TO BE DONE:
1) Summarize the passage on debt in two sentences.
2) Pick up the passage on debt after its last sentence and keep writing it.

>> START GIVEN PASSAGE

Without memory, there is no debt. Put another way: Without story, there is no debt.
The story of debt reached a historic moment last month. An outsized bubble of interlocking debt burst, leading to the downfalls of prominent companies. Loans by and to the government, financial institutions and consumers collided on an epic scale. Still, the idea of what we owe one another is an ancient theme, and this is just the latest chapter in a long cultural history.
Photo: Geoff Spear / WSJ
A story is a string of actions occurring over time — one damn thing after another, as we glibly say in creative writing classes— and debt happens as a result of actions occurring over time. Therefore, any debt involves a plot line: how you got into debt, what you did, said and thought while you were in there, and then — depending on whether the ending is to be happy or sad — how you got out of debt, or else how you got further and further into it until you became overwhelmed by it, and sank from view.
The hidden metaphors are revealing: We get “into” debt, as if into a prison, swamp or well, or possibly a bed; we get “out” of it, as if coming into the open air or climbing out of a hole. If we are “overwhelmed” by debt, the image is possibly that of a foundering ship, with the sea and the waves pouring inexorably in on top of us as we flail and choke. All of this sounds dramatic, with much physical activity: jumping in, leaping or clambering out, thrashing around, drowning. Metaphorically, the debt plot line is a far cry from the glum actuality, in which the debtor sits at a desk fiddling around with numbers on a screen, or shuffles past-due bills in the hope that they will go away, or paces the room wondering how he can possibly extricate himself from the fiscal molasses.
In our minds — as reflected in our language — debt is a mental or spiritual non-place, like the Hell described by Christopher Marlowe’s Mephistopheles when Faust asks him why he’s not in Hell but right there in the same room as Faust. “Why, this is Hell, nor am I out of it,” says Mephistopheles. He carries Hell around with him like a private climate: He’s in it and it’s in him. Substitute “debt” and you can see that, in the way we talk about it, debt is the same kind of placeless place. “Why, this is Debt, nor am I out of it,” the beleaguered debtor might similarly declaim.
Which makes the whole idea of debt — especially massive and hopeless debt — sound brave and noble and interesting rather than merely squalid, and gives it a larger-than-life tragic air. Could it be that some people get into debt because, like speeding on a motorbike, it adds an adrenalin hit to their otherwise humdrum lives?
When the bailiffs are knocking at the door and the lights go off because you didn’t pay the water bill and the bank’s threatening to foreclose, at least you can’t complain of ennui.
Debt can constitute one such story-of-my-life. Eric Berne’s 1964 best-selling book on transactional analysis, Games People Play, lists five “life games” — patterns of behaviour that can occupy an individual’s entire lifespan, often destructively, but with hidden psychological benefits or payoffs that keep the games going.
Needless to say, each game requires more than one player — some players being consciously complicit, others being unwitting dupes. “Alcoholic,” “Now I’ve Got You, You Son of a Bitch,” “Kick Me” and “See What You Made Me Do” are Berne’s titles for four of these life games. The fifth one is “Debtor”.

>> END GIVEN PASSAGE
>> START DATA

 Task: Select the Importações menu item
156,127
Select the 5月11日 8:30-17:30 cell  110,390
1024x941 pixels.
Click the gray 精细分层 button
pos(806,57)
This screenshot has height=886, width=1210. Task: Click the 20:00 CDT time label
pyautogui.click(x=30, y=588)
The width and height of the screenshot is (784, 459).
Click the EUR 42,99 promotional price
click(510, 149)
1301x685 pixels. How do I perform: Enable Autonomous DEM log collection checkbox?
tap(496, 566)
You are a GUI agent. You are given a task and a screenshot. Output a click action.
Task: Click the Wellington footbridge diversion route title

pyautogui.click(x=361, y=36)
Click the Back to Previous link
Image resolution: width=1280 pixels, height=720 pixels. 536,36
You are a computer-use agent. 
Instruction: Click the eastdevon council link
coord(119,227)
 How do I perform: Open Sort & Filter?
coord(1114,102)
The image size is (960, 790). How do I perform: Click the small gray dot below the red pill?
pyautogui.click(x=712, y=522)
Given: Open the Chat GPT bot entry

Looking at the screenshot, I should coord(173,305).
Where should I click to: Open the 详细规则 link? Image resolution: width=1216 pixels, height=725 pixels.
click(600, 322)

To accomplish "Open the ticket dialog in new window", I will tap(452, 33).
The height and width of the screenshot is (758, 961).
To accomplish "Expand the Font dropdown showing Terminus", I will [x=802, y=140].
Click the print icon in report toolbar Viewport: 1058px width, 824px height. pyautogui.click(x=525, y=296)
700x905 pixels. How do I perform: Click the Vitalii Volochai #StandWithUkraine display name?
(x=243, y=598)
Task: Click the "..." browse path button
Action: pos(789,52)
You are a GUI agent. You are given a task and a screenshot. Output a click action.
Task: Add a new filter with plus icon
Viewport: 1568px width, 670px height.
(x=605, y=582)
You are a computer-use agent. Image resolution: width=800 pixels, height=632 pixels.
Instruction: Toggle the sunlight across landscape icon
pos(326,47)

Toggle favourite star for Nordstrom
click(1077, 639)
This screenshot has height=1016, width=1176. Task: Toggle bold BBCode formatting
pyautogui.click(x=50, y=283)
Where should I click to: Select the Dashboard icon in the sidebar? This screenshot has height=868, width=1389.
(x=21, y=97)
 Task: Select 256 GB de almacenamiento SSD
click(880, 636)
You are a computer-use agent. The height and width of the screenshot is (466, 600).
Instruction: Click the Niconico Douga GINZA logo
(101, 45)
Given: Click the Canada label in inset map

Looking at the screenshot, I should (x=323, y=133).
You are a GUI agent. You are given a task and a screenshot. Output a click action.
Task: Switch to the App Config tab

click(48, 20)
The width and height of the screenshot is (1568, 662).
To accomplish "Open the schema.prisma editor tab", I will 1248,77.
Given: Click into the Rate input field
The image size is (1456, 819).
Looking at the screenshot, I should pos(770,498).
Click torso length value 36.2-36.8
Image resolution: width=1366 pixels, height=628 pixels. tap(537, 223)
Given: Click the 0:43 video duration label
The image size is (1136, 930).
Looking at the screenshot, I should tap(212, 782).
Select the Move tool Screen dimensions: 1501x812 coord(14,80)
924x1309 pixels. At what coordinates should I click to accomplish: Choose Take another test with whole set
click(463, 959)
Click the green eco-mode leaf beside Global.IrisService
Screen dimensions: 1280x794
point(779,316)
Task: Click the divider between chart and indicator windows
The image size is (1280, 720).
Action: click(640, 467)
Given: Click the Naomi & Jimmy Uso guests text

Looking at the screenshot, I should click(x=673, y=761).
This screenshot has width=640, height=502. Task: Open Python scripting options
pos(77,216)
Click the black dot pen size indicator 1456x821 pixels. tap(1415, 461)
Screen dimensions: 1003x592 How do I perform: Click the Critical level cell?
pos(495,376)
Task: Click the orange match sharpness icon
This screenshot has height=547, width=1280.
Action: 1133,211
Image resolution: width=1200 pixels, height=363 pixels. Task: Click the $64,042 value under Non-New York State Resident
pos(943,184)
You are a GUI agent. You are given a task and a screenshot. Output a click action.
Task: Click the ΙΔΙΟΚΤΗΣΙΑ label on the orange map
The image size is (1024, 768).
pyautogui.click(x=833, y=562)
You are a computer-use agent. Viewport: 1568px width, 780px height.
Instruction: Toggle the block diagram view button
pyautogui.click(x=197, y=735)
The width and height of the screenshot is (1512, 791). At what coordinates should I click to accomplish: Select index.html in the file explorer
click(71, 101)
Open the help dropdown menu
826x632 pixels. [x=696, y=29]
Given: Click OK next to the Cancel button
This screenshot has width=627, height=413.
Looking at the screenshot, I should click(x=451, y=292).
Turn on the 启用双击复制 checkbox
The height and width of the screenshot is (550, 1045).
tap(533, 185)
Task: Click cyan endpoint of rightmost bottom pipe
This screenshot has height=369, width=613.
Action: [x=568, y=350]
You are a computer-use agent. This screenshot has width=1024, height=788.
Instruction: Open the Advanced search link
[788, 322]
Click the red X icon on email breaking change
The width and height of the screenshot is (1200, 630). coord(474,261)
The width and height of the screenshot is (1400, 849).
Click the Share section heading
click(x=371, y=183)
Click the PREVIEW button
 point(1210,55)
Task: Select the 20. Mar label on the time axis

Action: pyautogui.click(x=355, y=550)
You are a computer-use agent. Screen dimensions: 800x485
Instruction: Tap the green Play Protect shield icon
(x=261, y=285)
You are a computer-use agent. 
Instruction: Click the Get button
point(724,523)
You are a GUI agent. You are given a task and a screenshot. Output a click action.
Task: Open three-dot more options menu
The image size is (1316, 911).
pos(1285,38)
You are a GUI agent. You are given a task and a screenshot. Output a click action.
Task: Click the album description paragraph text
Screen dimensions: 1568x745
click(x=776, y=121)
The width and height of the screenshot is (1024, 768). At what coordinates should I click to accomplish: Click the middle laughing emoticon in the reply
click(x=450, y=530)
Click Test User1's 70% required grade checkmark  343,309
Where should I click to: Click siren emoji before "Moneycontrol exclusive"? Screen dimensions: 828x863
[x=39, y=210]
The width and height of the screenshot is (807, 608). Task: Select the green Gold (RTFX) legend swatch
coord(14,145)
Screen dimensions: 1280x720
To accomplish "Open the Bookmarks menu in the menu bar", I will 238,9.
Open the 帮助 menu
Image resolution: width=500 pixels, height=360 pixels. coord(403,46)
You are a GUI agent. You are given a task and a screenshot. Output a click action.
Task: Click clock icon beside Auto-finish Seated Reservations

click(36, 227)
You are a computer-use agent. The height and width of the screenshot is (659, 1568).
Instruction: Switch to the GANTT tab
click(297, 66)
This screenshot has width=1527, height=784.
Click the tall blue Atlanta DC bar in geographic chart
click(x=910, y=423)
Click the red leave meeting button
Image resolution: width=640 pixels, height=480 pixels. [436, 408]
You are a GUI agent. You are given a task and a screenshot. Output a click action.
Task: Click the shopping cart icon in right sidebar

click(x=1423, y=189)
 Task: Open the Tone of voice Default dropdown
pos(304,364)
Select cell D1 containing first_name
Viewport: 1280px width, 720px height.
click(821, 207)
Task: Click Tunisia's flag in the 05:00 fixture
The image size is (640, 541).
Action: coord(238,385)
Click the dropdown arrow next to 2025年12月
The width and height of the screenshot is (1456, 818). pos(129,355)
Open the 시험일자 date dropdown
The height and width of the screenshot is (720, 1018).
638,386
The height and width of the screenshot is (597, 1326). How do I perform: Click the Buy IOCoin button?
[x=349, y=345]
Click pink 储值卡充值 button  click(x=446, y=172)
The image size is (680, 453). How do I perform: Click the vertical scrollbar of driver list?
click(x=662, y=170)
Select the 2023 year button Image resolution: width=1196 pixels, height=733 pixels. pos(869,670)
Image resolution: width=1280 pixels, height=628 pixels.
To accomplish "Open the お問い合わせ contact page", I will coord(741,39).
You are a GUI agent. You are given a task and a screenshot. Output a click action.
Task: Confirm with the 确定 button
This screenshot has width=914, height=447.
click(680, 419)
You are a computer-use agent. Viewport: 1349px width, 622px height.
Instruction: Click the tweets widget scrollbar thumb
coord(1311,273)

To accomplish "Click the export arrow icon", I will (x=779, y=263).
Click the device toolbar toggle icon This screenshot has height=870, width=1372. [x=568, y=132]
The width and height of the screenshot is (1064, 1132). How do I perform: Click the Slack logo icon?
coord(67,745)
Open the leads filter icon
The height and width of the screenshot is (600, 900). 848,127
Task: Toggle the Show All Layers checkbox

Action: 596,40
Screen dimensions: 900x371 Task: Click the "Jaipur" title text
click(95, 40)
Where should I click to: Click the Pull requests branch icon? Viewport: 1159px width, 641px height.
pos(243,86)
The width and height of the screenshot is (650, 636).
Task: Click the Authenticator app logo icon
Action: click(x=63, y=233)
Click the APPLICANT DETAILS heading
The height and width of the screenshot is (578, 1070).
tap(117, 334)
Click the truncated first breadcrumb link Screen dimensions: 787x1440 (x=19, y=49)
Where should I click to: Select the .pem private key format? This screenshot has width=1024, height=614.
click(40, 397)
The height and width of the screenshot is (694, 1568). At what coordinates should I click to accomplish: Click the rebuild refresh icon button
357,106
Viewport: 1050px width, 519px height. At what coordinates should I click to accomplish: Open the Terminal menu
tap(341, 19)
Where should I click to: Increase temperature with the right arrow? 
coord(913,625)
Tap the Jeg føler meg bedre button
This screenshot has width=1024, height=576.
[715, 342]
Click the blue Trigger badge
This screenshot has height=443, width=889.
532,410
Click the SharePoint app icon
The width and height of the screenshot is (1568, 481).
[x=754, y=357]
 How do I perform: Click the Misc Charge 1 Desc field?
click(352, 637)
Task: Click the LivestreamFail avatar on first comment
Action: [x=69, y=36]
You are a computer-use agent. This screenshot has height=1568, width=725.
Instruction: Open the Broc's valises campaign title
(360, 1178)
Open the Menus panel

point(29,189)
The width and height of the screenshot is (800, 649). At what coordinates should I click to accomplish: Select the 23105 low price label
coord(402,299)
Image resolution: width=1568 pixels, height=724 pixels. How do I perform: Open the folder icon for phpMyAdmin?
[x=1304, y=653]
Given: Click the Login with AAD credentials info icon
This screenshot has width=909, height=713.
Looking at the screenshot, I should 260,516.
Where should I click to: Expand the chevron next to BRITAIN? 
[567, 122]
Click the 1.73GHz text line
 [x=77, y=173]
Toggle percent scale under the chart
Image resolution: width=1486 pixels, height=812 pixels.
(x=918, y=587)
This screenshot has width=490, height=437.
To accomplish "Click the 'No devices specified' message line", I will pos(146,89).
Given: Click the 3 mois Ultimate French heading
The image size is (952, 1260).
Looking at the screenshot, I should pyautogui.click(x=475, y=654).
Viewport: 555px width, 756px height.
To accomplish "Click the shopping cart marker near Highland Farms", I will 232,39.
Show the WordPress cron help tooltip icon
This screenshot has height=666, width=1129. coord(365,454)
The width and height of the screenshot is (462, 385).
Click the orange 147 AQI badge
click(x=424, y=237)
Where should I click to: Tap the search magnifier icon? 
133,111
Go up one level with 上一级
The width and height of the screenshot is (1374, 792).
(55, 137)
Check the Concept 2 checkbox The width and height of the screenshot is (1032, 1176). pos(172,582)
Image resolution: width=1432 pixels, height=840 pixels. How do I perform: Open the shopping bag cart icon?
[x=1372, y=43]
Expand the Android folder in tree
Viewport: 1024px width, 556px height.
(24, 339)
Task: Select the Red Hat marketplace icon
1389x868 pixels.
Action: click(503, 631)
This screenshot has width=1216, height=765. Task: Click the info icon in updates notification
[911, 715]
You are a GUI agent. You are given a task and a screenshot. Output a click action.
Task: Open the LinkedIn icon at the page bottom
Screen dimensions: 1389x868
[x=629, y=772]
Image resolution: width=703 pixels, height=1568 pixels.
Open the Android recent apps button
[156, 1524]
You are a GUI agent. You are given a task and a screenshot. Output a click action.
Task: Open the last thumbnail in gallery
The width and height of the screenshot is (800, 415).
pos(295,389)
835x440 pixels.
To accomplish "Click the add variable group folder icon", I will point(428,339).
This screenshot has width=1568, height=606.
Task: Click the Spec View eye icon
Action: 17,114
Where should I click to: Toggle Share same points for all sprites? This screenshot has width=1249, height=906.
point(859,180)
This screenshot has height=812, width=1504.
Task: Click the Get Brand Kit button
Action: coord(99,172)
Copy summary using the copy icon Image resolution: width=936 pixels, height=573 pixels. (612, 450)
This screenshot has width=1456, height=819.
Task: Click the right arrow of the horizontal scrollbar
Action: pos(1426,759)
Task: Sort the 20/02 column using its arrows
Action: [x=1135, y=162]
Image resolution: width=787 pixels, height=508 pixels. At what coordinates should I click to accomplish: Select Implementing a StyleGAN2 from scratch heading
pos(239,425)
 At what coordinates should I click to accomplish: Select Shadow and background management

>> END DATA

ANSWERS FOR THE EXERCISE:
1) The passage argues that debt depends on memory and story, since it arises from actions over time and so always has a plot line, and it calls the recent burst of an outsized bubble of interlocking debt only the latest chapter in a long cultural history. It examines the dramatic metaphors of getting into and out of debt, compares debt to the placeless Hell of Marlowe's Mephistopheles, suggests that this language makes debt sound brave, noble and tragic, and notes that "Debtor" is one of five life games in Eric Berne's Games People Play.

2)
Berne says: “‘Debtor’ is more than a game. In America it tends to become a script, a plan for a whole lifetime, just as it does in some of the jungles of Africa and New Guinea. There the relatives of a young man buy him a bride at an enormous price, putting him in their debt for years to come.” In North America, says Berne, “the big expense is not a bride but a house, and the enormous debt is a mortgage; the role of the relatives is taken by the bank. Paying off the mortgage gives the individual a purpose in life.” Indeed, I can remember a time from my own childhood — was it the 1940s? — when it was considered cute to have a framed petit point embroidered motto hanging in the bathroom that said “God Bless Our Mortgaged Home”. During this period, people would have mortgage-burning parties at which they would, in fact, burn the mortgage papers in the barbecue or fireplace once they’d paid off the mortgage.
I pause here to add that “mortgage” means “dead pledge”—“mort” from the French for “dead,” “gage” for “pledge,” like the part in medieval romances where the knight throws down his glove, thus challenging another knight to a duel — the glove or gage being the pledge that the guy will actually show up on time to get his head bashed in, and the acceptance of the gage being a reciprocal pledge. Which should make you think twice about engagement rings, since they too are a gage or pledge — what actually are you pledging when you present such a ring to your one true love?
So “paying off the mortgage” is what happens when people play the life game of “Debtor” nicely. But what if they don’t play nicely? Not-nice play involves cheating, as every child knows. But it’s not always true that cheaters never prosper, and every child knows that too: Sometimes they do prosper, in the playground and elsewhere.
Debt can have another kind of entertainment value when it becomes a motif, not in a real-life plot line, but in a fictional one. This kind of debt plot unfolds and changes over time, as social conditions, class relations, financial climates and literary fashions change; but debts themselves have been present in stories for a very long time.
I’d like to begin by interrogating a familiar character — a character so familiar that he’s made it out of the fiction in which he stars into another kind of stardom: that of television and billboard advertising. That character is Ebenezer Scrooge, from Charles Dickens’ A Christmas Carol. Even if you haven’t read the book or seen the play or the several movies made about Scrooge, you’d probably recognize him if you met him on the street. “Give like Santa, save like Scrooge,” as some ads have said, and we then have a lovable, twinkly old codger telling us about some great penny-pinching bargain or other.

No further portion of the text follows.